In 1 patient, an automated blood pressure cuff was periodically inflating on the upper arm, superior to the site of IV injection of 150 mL low osmolar iodinated contrast by power injection. The patient developed a 30 cm2 region of vesicular lesions “similar to ulceration caused by a second degree burn.” Fortunately, the lesion resolved with topical therapy only with “no long-term sequelae.” But this emphasizes the importance of making sure there is no external device, which obstructs flow of contrast media from the injection site to the right atrium.[12]

4. Discussion

Contrast media extravasation is an infrequent occurrence. But contrast extravasations can cause local complications, especially with higher osmolar and ionic agents. An extravasation may also spoil the exam resulting in radiation exposure without diagnostic information. This systematic review of 17 papers reporting 2191 extravasations with 1,104,872 CT and MRI examinations demonstrates multiple factors that contribute to increased risk of contrast media extravasation. Female gender, older age, use of an existing cannula instead of starting a new IV line, a catheter site other than the antecubital fossa, and use of power injection with higher injection rates are all risk factors for contrast media extravasation. Assessment of catheter size as a risk factor is confounded by the frequent use of smaller catheters in patients with tenuous veins at higher risk of extravasation.

Extravasation was 6 times less likely with gadolinium than with iodine-based contrast agents overall but only 3 times less likely in studies reporting extravasation data for both GBCA and iodinated contrast. But this is more likely secondary to the lower contrast volumes, lower injection rates and greater use of manual injection for GBCA than any difference in the chemical properties of these contrast agents.

Since the papers included in our survey used a variety of methods to assess risk factors, a meta-analysis was not feasible despite a large number of injections (1,104,872).
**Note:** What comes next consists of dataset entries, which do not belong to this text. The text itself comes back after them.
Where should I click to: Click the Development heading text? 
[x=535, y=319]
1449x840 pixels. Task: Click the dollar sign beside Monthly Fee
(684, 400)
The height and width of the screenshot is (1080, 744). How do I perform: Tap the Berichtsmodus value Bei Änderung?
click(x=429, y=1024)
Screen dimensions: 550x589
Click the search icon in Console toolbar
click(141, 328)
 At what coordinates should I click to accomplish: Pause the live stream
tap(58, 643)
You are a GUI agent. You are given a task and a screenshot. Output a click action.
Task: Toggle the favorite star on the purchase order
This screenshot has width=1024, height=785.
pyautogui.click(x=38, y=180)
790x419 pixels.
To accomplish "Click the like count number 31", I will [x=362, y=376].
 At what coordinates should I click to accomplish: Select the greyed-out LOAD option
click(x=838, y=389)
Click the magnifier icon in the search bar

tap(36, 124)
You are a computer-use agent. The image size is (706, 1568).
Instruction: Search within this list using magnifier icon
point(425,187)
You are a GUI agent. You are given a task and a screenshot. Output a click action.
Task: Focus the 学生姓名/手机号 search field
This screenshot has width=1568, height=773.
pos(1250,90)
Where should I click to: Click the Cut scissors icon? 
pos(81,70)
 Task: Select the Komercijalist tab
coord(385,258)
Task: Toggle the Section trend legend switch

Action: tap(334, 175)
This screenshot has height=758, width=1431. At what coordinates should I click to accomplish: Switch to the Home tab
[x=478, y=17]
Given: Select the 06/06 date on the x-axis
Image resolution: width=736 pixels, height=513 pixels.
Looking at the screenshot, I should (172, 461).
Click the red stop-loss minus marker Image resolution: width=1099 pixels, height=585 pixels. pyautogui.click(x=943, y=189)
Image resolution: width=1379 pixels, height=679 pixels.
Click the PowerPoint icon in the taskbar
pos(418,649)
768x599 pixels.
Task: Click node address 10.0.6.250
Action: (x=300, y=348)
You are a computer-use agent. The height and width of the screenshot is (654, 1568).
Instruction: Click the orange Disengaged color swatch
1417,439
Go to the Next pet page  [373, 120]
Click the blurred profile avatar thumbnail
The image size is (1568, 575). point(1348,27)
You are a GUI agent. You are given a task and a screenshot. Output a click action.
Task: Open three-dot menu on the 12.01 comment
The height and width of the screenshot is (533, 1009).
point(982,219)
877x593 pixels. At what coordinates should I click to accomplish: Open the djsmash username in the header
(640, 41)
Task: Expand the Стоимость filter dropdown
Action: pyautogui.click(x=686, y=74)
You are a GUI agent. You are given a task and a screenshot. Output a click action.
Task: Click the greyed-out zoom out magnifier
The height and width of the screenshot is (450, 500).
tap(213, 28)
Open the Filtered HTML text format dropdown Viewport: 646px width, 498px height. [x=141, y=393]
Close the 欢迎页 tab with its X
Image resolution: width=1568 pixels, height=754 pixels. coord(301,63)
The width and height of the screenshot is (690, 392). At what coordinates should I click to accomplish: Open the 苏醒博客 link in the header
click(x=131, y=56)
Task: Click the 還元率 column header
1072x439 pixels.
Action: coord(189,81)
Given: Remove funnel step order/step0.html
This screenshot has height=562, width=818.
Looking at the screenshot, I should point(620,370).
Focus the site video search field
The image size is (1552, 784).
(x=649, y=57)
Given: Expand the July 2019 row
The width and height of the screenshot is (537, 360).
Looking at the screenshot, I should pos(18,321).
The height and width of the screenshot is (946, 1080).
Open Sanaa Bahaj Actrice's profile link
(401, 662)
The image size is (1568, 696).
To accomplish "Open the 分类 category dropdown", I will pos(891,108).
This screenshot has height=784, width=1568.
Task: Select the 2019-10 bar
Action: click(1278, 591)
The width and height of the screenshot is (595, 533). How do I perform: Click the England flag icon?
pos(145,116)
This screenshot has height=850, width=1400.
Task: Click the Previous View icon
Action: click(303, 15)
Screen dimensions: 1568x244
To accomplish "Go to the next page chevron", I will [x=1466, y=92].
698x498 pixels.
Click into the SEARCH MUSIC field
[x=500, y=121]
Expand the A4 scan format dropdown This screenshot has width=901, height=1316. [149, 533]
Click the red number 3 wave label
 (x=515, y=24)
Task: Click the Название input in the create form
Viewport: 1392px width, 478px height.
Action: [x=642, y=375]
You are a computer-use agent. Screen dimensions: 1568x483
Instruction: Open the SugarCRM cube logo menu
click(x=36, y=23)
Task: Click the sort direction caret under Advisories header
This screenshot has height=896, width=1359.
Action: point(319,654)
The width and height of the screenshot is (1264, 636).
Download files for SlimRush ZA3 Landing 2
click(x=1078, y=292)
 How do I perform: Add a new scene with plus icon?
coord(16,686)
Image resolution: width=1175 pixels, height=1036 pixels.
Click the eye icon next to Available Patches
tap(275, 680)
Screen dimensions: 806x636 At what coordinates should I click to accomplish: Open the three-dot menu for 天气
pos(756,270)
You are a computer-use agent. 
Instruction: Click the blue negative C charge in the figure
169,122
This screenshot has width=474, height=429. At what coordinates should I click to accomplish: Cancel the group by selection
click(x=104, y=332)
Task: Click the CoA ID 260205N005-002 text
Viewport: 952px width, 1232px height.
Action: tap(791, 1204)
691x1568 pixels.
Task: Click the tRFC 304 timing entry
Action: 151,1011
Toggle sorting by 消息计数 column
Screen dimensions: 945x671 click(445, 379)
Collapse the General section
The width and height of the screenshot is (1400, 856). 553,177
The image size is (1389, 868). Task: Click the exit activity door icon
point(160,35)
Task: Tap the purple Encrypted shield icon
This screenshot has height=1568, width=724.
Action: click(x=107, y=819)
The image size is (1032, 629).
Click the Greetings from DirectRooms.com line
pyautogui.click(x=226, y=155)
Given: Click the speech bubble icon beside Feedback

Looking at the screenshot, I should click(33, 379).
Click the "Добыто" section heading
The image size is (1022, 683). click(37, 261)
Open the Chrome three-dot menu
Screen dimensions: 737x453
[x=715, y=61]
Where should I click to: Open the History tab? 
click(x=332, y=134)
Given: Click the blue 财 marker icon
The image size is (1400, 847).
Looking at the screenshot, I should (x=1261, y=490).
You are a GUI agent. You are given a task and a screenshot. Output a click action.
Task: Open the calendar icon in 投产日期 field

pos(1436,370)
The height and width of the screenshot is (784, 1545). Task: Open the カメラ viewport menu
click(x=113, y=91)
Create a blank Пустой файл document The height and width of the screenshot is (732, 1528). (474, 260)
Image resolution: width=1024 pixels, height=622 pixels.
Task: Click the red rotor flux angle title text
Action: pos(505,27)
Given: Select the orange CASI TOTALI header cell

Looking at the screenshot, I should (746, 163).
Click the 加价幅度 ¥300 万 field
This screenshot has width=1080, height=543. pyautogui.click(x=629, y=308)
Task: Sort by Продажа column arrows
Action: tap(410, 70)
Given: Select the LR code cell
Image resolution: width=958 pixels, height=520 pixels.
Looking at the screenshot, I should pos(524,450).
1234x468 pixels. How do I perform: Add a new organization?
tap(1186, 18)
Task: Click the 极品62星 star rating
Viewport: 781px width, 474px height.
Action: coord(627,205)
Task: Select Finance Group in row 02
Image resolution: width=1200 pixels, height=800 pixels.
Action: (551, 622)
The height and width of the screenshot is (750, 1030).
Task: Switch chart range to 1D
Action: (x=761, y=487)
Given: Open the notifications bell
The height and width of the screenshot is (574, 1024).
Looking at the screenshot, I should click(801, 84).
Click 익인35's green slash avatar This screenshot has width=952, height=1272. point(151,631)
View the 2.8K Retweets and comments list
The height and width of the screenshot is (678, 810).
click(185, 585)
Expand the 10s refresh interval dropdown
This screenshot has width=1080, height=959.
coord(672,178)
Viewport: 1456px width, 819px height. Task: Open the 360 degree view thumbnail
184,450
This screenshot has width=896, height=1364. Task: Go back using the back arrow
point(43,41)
And most of the papers were retrospective reviews; they were dependent on the quality, accuracy, and comprehensiveness of the medical records and extravasation data forms. To the extent that records may have been missing or incomplete, the prevalence of extravasation may have been underestimated. In particular, small-volume contrast extravasation events might not have been recorded.

The relative importance of these factors is not possible to assess without a multivariate analysis, which was not possible with these data. Although these extravasations may contribute to diminished image quality and/or the need to repeat the scan with additional radiation exposure and inconvenience, only 1 paper in this review reported a complication requiring surgical intervention, a fasciotomy in 1 patient.[15] This suggests that most extravasations are well tolerated and resolve without surgical intervention.

5. Conclusion

In conclusion, this systematic review demonstrates increased contrast media extravasations with iodine contrast agents compared with GBCA, older age, female gender, using an existing IV instead of placing a new IV, in-patient status, use of automated power injection, high injection rates, catheter location and failing to warm up the more viscous contrast media to body temperature. Extravasation is infrequent and rarely requires surgical intervention, but it still may spoil an imaging study resulting in radiation exposure without diagnostic information so attention to minimizing these risk factors may be prudent.

Footnotes

Abbreviations: CT = computed tomography, GBCA = gadolinium-based contrast agents, IV = intravenous, MRI = magnetic resonance imaging.

The authors have no funding and conflicts of interest to disclose.